#### [Activity]
Only lines that contain the word "legend" belong in the answer; copy them from the records below.

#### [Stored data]

****************

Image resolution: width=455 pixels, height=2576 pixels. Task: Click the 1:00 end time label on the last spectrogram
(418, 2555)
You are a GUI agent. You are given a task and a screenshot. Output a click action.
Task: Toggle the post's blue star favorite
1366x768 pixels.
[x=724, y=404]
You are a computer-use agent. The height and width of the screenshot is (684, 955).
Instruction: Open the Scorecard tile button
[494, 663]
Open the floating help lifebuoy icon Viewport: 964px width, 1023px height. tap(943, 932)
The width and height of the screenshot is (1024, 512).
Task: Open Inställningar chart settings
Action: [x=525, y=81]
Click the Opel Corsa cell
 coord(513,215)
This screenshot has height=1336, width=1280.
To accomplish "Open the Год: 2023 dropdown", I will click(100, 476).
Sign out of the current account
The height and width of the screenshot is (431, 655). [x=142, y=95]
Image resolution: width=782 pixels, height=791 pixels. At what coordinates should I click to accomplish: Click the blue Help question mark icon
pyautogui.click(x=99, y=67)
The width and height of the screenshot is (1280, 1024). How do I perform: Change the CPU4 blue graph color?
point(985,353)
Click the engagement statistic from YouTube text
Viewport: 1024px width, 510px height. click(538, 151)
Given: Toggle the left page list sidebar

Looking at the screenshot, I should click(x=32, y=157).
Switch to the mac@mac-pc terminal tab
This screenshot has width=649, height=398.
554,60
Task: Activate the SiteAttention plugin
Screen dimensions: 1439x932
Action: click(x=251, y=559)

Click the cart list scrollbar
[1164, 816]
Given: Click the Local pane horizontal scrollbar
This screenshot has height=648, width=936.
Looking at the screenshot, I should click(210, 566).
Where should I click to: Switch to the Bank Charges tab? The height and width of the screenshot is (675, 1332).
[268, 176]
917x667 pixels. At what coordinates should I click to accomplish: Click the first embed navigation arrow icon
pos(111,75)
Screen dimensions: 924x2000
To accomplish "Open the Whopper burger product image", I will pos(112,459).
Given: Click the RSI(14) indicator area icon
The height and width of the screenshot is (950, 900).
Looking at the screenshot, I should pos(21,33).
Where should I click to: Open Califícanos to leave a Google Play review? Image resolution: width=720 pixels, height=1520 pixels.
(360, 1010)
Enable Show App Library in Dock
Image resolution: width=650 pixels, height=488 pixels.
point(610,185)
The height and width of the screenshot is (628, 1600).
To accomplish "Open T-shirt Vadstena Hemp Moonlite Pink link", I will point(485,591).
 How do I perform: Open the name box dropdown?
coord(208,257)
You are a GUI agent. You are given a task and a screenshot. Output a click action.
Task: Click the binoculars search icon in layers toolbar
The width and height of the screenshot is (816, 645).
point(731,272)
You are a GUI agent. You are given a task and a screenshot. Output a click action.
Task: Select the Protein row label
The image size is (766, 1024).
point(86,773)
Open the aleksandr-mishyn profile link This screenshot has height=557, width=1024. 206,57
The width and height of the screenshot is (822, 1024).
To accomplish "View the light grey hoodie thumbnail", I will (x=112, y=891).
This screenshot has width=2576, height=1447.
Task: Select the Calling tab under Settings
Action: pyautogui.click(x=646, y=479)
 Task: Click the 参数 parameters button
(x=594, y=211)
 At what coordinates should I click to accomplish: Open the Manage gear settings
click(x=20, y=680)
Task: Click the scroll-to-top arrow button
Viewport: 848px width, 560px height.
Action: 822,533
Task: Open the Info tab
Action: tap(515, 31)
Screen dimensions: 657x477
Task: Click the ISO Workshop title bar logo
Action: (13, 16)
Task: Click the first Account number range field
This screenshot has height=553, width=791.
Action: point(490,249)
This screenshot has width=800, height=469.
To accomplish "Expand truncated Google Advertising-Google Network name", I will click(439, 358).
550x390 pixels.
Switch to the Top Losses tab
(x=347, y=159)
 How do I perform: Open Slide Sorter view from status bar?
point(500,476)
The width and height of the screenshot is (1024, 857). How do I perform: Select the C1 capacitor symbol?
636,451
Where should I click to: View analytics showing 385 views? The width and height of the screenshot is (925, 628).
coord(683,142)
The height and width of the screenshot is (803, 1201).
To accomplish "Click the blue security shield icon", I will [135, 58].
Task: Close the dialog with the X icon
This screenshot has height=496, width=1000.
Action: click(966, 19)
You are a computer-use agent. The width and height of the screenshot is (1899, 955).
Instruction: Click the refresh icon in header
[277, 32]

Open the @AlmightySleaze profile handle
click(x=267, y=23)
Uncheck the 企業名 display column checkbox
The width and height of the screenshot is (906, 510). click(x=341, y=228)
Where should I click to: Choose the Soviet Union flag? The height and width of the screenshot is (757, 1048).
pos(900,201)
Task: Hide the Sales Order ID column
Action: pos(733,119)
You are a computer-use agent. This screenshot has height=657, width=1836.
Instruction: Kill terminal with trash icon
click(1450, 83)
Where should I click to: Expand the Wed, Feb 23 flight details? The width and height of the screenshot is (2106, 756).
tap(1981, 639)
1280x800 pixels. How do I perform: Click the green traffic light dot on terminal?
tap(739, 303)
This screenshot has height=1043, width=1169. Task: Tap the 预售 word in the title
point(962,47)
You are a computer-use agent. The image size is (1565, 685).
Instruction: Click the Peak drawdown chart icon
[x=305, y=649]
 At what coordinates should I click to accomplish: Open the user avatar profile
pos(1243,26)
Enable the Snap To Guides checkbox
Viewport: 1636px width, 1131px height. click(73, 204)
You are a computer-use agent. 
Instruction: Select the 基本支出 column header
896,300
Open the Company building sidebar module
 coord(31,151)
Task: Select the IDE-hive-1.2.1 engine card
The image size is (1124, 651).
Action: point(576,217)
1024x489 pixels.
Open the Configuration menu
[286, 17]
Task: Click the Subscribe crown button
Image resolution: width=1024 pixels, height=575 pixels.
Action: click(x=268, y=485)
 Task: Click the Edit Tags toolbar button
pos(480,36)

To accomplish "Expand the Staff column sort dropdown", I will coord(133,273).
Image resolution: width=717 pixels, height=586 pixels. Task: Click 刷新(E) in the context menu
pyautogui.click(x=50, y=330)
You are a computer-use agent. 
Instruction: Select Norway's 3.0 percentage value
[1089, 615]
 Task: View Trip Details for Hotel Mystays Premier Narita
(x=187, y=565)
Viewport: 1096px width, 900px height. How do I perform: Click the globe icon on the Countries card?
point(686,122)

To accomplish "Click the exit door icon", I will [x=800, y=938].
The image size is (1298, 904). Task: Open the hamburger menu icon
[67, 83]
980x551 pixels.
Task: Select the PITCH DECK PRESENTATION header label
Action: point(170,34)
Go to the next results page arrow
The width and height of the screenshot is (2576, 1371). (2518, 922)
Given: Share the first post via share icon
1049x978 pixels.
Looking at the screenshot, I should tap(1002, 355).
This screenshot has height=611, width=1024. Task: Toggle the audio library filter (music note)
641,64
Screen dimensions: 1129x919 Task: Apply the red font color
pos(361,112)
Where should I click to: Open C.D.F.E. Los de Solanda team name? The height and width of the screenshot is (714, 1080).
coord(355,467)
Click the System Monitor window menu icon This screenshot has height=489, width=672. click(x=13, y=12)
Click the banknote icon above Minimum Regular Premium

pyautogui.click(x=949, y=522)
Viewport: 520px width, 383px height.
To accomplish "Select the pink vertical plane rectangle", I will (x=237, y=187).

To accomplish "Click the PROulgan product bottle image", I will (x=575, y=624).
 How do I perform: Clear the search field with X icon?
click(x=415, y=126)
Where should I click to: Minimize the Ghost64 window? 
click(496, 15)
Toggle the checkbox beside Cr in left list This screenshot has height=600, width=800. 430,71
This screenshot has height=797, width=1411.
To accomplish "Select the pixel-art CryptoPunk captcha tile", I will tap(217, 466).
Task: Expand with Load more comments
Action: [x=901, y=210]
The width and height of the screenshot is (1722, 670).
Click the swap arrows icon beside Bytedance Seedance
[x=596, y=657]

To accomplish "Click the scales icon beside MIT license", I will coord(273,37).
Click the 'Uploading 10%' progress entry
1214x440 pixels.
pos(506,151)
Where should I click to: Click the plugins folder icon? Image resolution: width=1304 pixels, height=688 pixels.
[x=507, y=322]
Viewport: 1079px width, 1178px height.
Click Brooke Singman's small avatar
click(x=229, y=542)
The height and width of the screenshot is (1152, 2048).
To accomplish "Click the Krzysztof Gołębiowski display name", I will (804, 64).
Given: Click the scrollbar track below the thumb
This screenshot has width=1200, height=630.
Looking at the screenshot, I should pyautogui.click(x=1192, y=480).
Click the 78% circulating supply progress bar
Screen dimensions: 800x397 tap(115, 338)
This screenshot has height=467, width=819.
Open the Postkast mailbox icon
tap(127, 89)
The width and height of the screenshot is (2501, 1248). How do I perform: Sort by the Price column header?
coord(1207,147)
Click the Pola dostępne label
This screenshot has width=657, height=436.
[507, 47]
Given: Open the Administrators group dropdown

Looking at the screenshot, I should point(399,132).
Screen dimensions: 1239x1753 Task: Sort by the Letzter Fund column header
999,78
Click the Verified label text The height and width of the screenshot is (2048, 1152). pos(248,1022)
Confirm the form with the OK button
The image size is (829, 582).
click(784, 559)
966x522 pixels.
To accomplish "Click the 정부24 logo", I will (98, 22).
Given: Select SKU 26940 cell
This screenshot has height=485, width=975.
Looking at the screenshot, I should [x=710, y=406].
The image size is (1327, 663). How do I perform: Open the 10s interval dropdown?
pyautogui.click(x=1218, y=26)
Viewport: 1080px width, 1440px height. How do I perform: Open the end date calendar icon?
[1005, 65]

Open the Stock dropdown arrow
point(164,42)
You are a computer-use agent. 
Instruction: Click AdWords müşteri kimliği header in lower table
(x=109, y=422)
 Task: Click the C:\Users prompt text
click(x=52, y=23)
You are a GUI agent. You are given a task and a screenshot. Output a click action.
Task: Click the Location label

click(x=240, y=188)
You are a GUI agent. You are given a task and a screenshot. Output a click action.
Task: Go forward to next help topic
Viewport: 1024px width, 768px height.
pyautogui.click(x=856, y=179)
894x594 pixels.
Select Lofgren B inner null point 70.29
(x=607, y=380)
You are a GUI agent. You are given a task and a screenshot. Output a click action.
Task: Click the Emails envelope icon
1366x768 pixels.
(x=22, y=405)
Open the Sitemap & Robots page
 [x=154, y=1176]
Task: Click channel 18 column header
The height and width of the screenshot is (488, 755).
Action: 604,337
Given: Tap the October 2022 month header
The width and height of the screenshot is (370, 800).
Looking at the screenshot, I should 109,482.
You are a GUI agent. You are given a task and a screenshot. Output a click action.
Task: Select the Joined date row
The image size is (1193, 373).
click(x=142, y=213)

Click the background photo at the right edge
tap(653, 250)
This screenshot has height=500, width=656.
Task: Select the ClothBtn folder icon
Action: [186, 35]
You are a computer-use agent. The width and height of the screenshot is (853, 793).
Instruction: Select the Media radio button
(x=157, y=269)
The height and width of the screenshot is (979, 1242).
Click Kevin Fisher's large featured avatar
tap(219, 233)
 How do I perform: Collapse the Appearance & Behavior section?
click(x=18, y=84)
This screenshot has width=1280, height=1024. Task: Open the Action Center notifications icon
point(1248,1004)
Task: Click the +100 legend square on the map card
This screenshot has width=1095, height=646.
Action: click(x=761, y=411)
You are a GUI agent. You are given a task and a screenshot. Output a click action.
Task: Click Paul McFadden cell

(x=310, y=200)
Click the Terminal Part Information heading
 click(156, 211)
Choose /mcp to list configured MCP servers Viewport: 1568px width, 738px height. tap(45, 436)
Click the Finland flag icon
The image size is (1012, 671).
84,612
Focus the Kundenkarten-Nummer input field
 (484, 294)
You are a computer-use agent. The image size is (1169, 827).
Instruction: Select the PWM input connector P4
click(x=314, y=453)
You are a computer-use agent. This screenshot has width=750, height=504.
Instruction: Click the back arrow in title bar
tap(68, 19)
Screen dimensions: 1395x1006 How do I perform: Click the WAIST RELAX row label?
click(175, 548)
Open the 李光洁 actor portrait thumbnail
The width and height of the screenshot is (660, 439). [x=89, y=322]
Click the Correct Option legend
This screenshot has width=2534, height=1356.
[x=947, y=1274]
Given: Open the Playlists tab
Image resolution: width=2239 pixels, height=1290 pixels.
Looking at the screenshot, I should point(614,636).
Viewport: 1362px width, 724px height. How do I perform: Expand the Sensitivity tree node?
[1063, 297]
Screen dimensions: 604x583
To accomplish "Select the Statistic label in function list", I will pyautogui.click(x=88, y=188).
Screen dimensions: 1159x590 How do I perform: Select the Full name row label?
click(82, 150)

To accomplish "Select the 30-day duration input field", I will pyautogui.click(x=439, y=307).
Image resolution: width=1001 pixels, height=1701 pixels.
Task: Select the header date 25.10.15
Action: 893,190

****************

#### [Exercise result]
Task: Click the +100 legend square on the map card
Click the Correct Option legend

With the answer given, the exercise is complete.